Required action
With the line containing "依然往前走 (244, 1948)" as the start and the line containing "Alles over diamond painting (41, 2450)" as the end, transcribe that span of the entries below exactly, including both.

** Opening Dataset excerpts block **

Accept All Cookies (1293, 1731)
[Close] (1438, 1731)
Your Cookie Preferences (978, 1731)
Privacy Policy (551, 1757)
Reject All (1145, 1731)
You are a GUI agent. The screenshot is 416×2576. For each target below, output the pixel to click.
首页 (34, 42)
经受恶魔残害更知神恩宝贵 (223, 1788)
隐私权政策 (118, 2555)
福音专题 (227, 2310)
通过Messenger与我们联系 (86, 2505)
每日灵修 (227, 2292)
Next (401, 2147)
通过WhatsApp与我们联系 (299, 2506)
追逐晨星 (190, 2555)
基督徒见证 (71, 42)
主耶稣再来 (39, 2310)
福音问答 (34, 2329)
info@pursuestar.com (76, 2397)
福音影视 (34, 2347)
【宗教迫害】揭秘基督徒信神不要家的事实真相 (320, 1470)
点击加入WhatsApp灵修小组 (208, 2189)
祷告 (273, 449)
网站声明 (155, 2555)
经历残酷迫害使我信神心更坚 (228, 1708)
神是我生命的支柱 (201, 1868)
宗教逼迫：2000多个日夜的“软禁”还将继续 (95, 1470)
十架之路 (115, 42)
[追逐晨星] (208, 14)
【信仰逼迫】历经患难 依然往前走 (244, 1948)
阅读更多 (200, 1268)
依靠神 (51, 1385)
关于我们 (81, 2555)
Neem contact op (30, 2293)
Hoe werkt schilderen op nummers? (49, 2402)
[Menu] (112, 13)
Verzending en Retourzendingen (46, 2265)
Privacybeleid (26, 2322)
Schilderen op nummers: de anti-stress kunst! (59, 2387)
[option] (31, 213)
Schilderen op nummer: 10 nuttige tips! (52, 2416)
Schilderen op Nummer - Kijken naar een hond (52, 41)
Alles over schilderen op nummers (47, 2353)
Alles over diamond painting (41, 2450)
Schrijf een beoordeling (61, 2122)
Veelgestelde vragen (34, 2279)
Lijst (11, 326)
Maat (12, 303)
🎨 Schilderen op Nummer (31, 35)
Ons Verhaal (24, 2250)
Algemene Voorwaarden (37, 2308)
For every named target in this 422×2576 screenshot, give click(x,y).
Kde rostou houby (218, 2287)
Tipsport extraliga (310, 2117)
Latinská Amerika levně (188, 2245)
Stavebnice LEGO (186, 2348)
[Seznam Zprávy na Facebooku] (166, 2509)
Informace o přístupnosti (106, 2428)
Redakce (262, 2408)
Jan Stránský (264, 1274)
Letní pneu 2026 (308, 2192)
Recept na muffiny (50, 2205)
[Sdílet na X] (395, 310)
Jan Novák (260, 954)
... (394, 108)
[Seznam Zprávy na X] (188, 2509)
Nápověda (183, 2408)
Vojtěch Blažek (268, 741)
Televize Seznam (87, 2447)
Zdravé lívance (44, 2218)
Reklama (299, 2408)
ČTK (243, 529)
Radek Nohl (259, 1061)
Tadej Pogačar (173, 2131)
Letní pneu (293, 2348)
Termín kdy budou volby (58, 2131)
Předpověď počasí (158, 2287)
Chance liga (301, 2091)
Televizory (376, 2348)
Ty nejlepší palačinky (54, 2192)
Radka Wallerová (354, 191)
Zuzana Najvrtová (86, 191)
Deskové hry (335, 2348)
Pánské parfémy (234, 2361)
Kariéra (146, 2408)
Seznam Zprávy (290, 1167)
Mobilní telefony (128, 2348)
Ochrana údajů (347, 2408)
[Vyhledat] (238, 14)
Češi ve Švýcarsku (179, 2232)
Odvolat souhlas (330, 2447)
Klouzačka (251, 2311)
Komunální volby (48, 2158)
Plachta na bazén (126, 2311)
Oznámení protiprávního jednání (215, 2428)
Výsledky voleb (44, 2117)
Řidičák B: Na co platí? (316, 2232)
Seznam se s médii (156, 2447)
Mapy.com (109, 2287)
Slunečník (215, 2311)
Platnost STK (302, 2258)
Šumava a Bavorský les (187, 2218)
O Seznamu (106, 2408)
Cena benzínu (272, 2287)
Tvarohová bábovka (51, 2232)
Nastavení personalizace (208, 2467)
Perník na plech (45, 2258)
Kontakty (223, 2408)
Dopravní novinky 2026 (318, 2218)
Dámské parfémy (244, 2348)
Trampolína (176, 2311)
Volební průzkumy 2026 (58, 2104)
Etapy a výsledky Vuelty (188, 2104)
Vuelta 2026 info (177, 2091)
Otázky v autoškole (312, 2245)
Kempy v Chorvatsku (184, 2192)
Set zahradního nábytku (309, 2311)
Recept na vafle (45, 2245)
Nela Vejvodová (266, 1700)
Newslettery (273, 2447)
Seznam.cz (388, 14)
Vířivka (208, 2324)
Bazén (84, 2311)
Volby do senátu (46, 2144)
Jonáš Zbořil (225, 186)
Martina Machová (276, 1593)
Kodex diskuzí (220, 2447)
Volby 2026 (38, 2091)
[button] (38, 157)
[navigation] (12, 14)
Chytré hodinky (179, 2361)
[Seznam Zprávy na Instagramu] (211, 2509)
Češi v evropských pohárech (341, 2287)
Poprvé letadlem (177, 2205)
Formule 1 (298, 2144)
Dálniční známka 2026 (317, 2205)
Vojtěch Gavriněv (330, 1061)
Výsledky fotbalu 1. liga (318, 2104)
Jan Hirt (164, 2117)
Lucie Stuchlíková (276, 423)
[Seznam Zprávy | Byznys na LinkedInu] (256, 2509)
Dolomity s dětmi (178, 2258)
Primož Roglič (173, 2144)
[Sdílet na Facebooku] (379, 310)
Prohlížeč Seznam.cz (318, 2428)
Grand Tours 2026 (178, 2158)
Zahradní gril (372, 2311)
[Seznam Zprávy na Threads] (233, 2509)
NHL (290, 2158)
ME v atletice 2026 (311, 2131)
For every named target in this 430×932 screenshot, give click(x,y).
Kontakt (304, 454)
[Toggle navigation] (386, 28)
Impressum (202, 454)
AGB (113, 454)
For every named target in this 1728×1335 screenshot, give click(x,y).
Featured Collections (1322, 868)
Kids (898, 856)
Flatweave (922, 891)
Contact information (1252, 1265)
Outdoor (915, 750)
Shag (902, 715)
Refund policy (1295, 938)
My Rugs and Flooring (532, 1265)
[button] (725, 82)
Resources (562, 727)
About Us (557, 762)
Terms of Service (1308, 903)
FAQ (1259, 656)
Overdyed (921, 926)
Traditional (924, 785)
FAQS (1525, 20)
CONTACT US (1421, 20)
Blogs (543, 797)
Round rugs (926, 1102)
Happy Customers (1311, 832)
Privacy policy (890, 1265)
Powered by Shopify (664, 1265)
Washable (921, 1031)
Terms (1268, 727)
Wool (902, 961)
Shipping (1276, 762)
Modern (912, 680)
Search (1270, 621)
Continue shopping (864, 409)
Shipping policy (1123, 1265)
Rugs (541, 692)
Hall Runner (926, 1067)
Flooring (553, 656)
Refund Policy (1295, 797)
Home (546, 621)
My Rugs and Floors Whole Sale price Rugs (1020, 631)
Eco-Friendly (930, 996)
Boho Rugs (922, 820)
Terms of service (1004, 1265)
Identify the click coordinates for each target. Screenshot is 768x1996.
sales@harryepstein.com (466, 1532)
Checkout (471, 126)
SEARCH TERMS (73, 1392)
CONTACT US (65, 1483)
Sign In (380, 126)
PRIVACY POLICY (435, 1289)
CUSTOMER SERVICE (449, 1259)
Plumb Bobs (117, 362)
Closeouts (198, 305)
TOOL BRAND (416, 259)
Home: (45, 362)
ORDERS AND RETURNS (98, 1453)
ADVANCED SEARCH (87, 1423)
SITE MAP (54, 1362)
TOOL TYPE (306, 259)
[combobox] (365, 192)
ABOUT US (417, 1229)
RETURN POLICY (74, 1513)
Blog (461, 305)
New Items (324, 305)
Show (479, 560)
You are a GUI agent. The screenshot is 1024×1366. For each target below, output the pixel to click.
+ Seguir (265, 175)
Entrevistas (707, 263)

** Closing Dataset excerpts block **

Final answer
【信仰逼迫】历经患难 依然往前走 (244, 1948)
阅读更多 (200, 1268)
依靠神 (51, 1385)
关于我们 (81, 2555)
Neem contact op (30, 2293)
Hoe werkt schilderen op nummers? (49, 2402)
[Menu] (112, 13)
Verzending en Retourzendingen (46, 2265)
Privacybeleid (26, 2322)
Schilderen op nummers: de anti-stress kunst! (59, 2387)
[option] (31, 213)
Schilderen op nummer: 10 nuttige tips! (52, 2416)
Schilderen op Nummer - Kijken naar een hond (52, 41)
Alles over schilderen op nummers (47, 2353)
Alles over diamond painting (41, 2450)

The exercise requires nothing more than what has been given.